With one powerful stroke of oratory, he neatly gathered the rapt attention of the whole crowd with his “Him declare I unto you.” Can you imagine what the truth of his statement “as though he (this God you ignorantly worship) needed any thing” — seeing he is the giver of all, and is not worshiped in temples made by hands. What a statement and interesting, too, that he was standing in the midst of Mars’ hill in front of a group of buildings and temples that have not yet been surpassed in their purity of design and beauty. This very statement might do something today if it were heard again. Worship, in the minds of many has much to do with buildings and pageantry and men.
If he had said nothing further about this Unknown God than “seeing he giveth to all LIFE, and breath, and all things,” he would have overturned a world of superstition and beliefs and opened doors to the literal and actual Kingdom of Heaven here and now.
The temple not made with hands is the temple of the body — is that upon which has been hung all the evil history and belief of the old Adam man with his distorted idea that he could create in a universe already created and done, and you and I come under the stupid superstition and hypnotism that he was right. But a Babbler has to set right, and, of course, we have to hear the Babbler, and having heard we obey and begin to experience some of the new dimensions of LIFE. It is wonderful !

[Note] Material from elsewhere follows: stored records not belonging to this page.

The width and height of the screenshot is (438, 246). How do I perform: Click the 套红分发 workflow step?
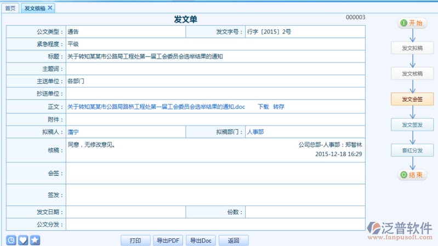pos(412,150)
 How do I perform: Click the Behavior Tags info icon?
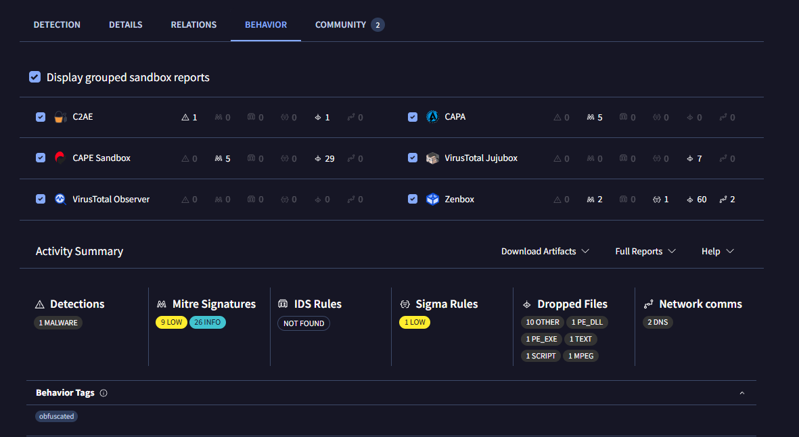coord(104,393)
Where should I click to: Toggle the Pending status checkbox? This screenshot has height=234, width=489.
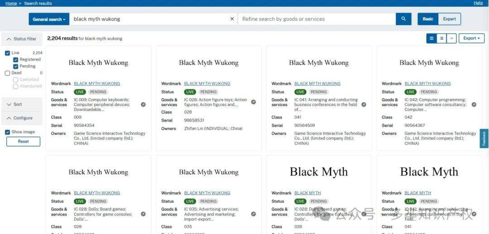(x=15, y=66)
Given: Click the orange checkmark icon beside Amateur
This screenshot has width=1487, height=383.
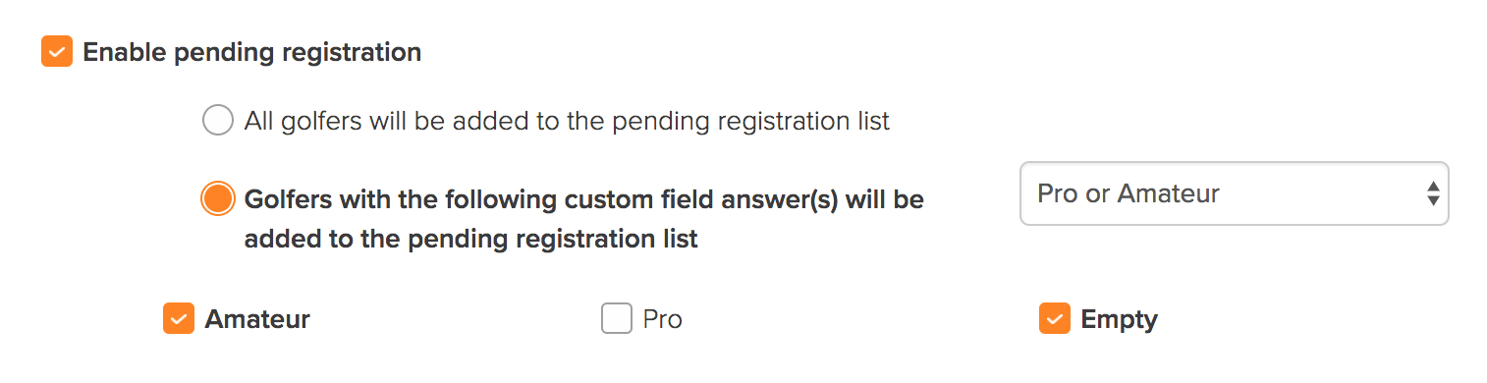Looking at the screenshot, I should pyautogui.click(x=179, y=319).
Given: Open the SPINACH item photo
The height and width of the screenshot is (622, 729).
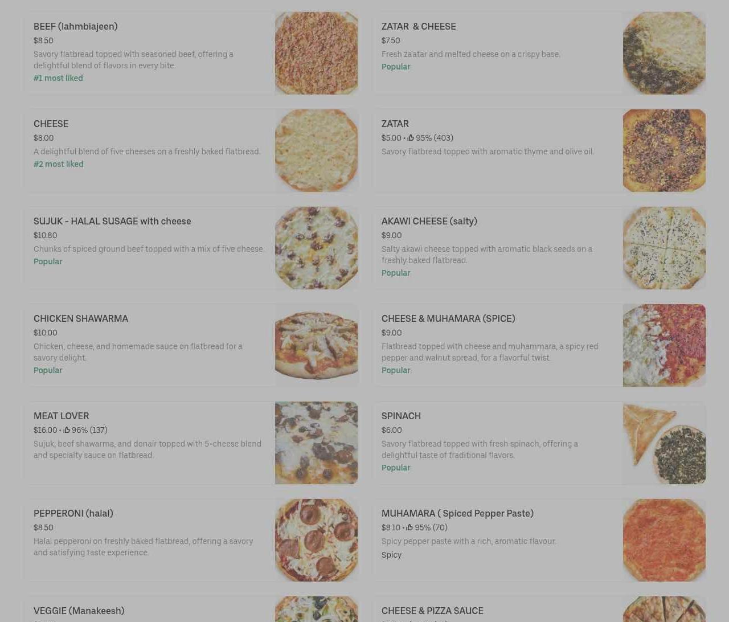Looking at the screenshot, I should (664, 443).
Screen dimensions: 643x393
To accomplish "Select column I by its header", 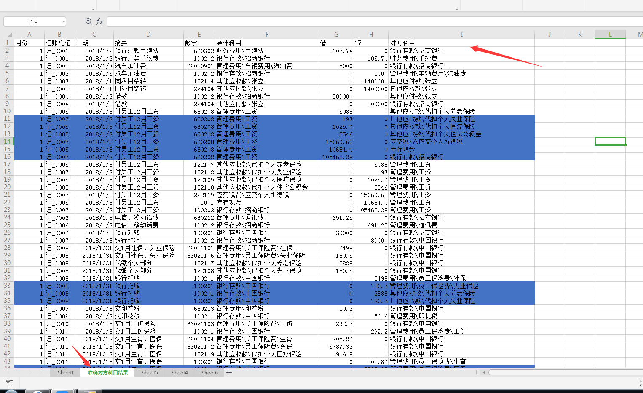I will click(x=461, y=34).
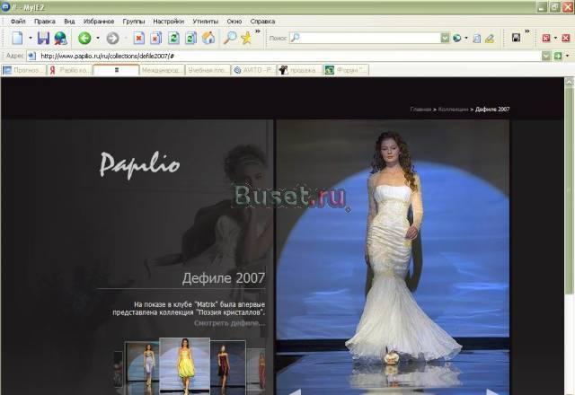
Task: Switch to the Прогноз browser tab
Action: tap(23, 69)
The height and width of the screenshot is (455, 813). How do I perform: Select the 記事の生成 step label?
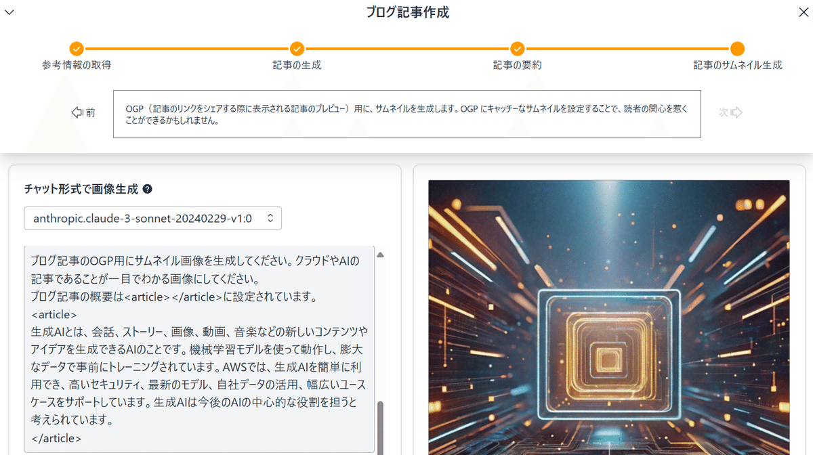coord(297,65)
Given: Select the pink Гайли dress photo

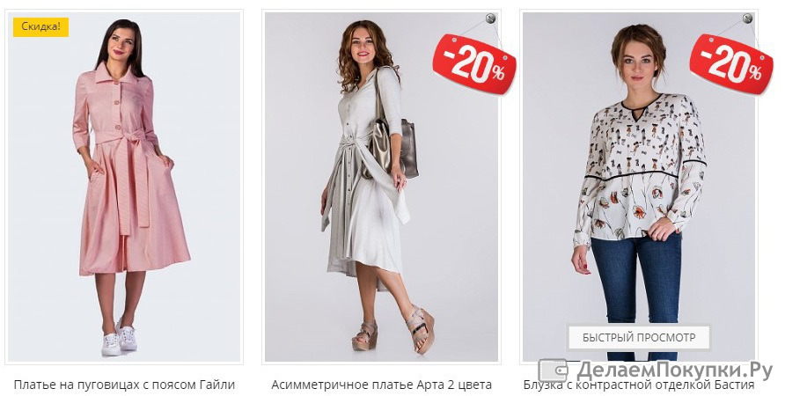Looking at the screenshot, I should tap(124, 187).
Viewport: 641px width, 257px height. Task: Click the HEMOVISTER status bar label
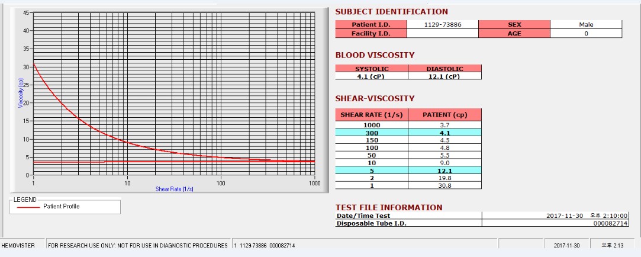click(x=18, y=246)
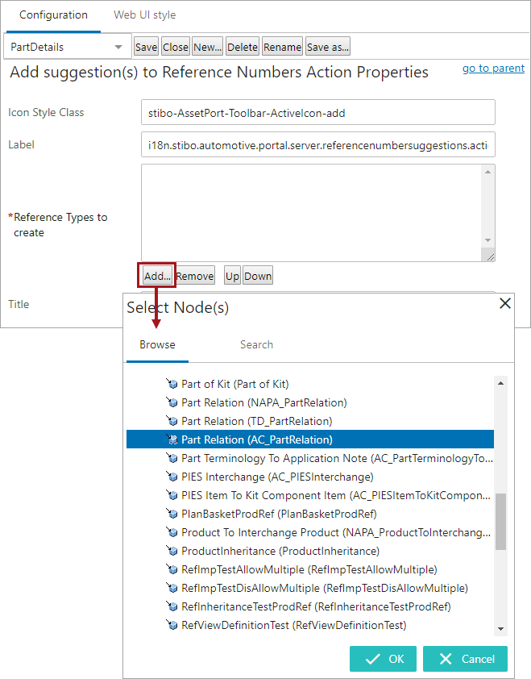Click the PIES Interchange node icon
Screen dimensions: 531x679
pyautogui.click(x=172, y=477)
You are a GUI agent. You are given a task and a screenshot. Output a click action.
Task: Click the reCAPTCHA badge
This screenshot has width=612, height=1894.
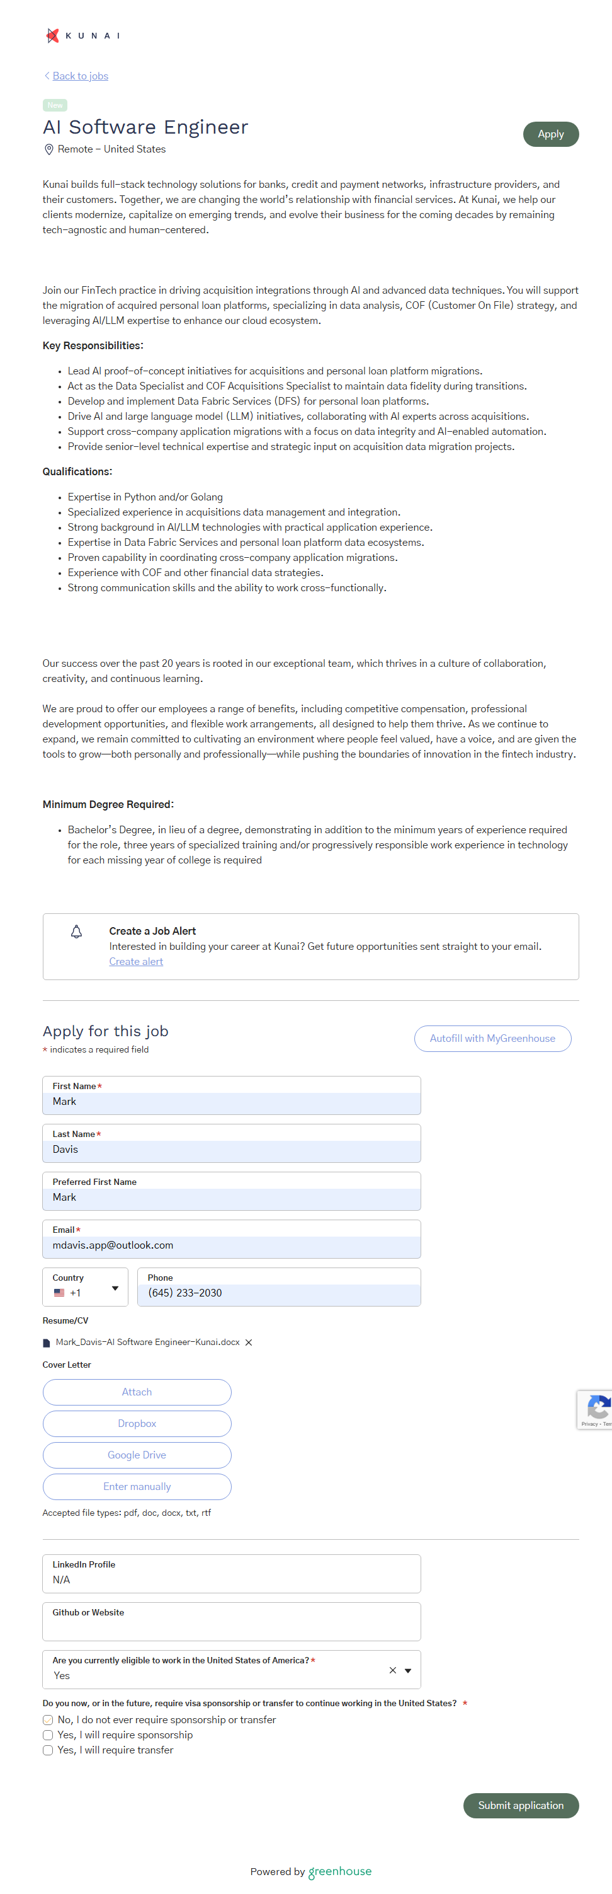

The Babbler is here again, for you are beginning to hear and he may meet you almost anywhere but in the temple made by hands, though he is there too. He is the unannounced Voice of one crying in the wilderness of belief, and he passes you on the highways of Life and speaks to you “Come out from among them, and be ye separate.”
Yes, the Babbler is here again — listen and you will hear him, and put the coal of fire on your lips. It is wonderful-filled with wonder.
Is it any wonder then that the Athenians suddenly declared with one accord: “The gods are come dawn to us” from Mount Olympus.
But the Babbler was not through with his revelation; he had something greater to tell them. This time it was a question which you, too, have to answer. Know ye not that, “ye are gods”? What an explosive statement made at any time, nothing but dead letters until it is heard, and it is not heard by the one who imagines that he is “God” or that swells his ego into personal power. He may flourish as a green bay tree, or like a toy balloon that gets larger and larger until it bursts of its own accord, or runs into the sharp point of the sword.
And so the voice is speaking again and saying:
“Ye men of Athens,” you are worshiping an Unknown God, a man-God. You are worshiping him in temples made with hands, and are offering him all sorts of things if in turn he will prosper you — but he is worshiped in temples not made by hands eternal in the heavens — Temples not made by hands. Temples wherein there are no arguing voices professing a dozen different kinds of theology. When you enter the first law is “Lay your gift on the altar” — and that gift is the surrender of all desire and preconceived notions. The sudden silence will eventually become filled with the VOICE of Spirit, and you will hear the inaudible definition of the words you have tried for so long to demonstrate. “Be still.”